Even then, the Turkish government has ignored numerous opportunities to negotiate peacefully with the PKK. Following Ocalan’s capture the PKK proposed various ceasefires, all of which have been rebuffed by the Turkish state. The delegation of PKK leaders and rank and file members that surrendered themselves in Turkey as a sign of good will have been arrested, and remain in Turkish prisons. The PKK has also asked for an honorable way of disbanding their forces by applying the Turkish law of ‘active redemption’ designed for guerilla activists. However, this law has been refused to the PKK, while applied instead to Islamic fundamentalists and ‘deep state’ members involved in organized crime.

This is why the PKK issue cannot be settled by military operations in the mountains of Qandil. President Barzani’s discourse in the Parliament last week, as well as the numerous television debates and newspaper articles about the PKK, represent the opinion of the vast majority of Iraqi Kurds; that the PKK is not a terrorist group and a political solution to the Kurdish problem in Turkey is a mandatory component of positive Turkish-Iraqi Kurdish relations.
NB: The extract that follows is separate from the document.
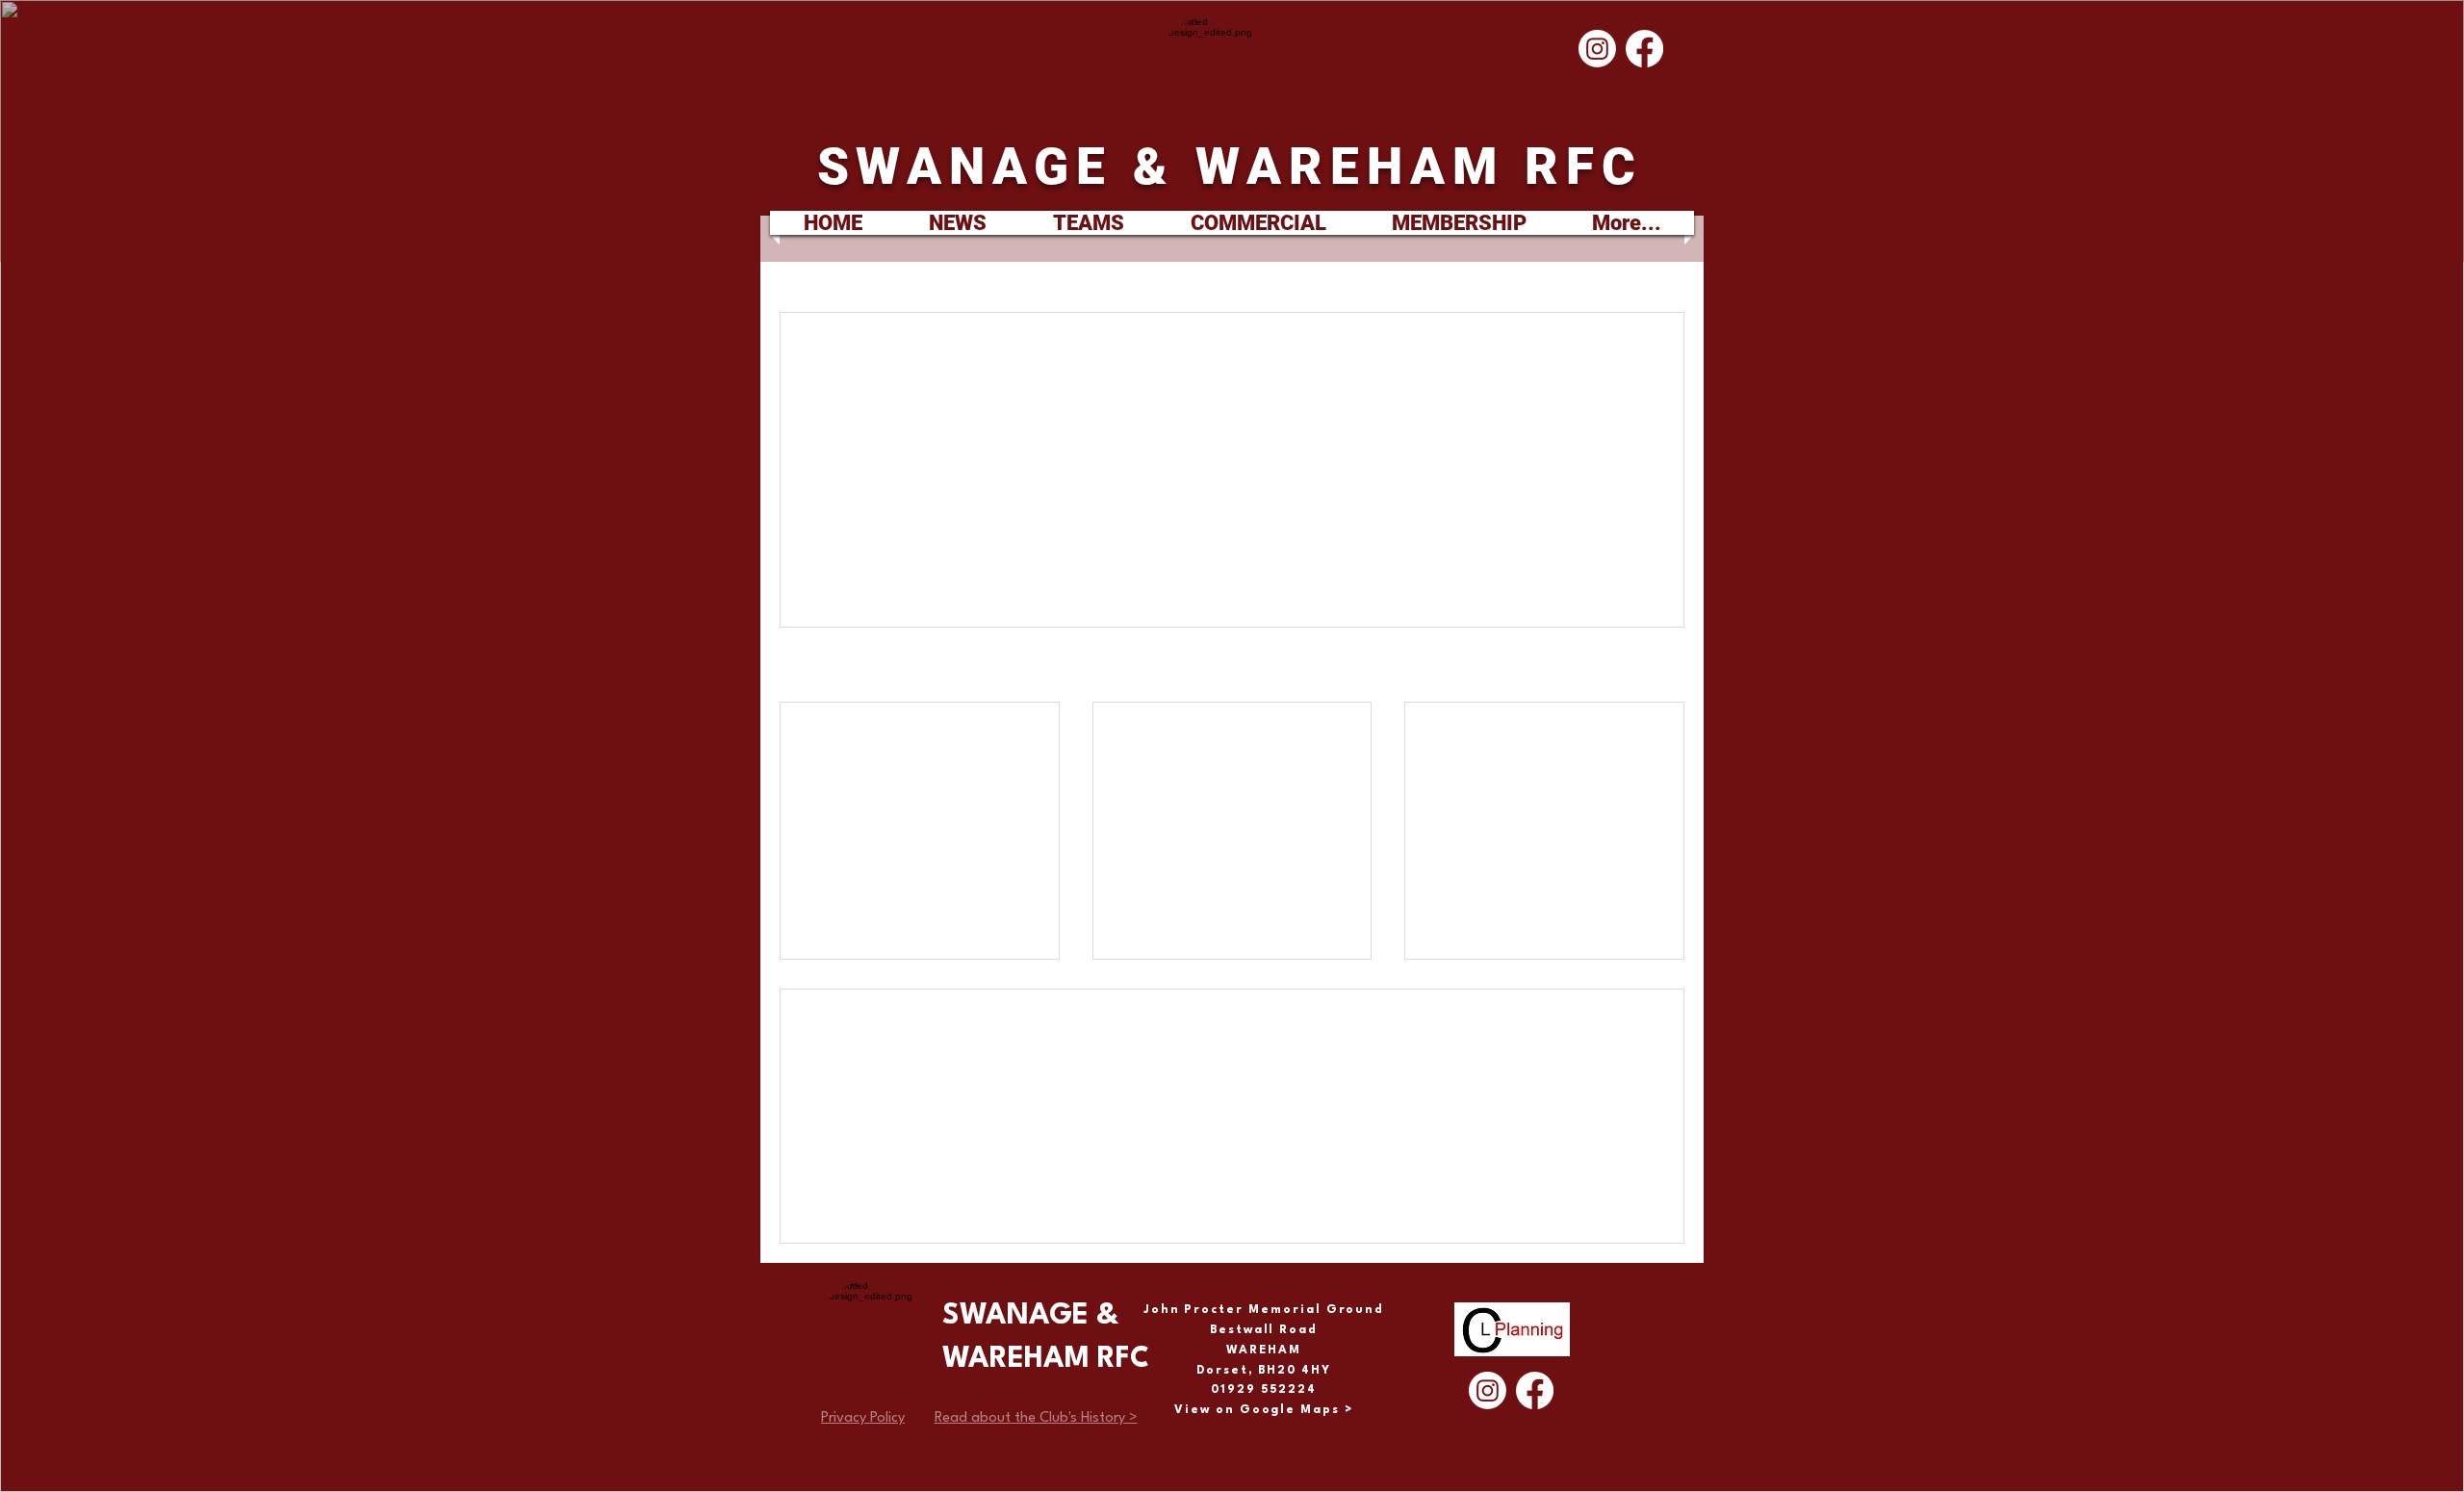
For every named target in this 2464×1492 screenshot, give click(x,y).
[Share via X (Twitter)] (932, 537)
A real resolution requires political negotiation and a commitment to resolving the Kurdish problem in Turkey, as well as those interconnected Kurdish problems across borders.

The greater fear is not the destabilization of another part of Iraq, but the larger Kurdistan region extending to Turkey, Iran, and Syria.

Denise Natali is an honorary fellow at the Institute for Arab and Islamic Studies, Exeter University, and is currently teaching at the University of Kurdistan-Hawler, Department of Politics and International Relations.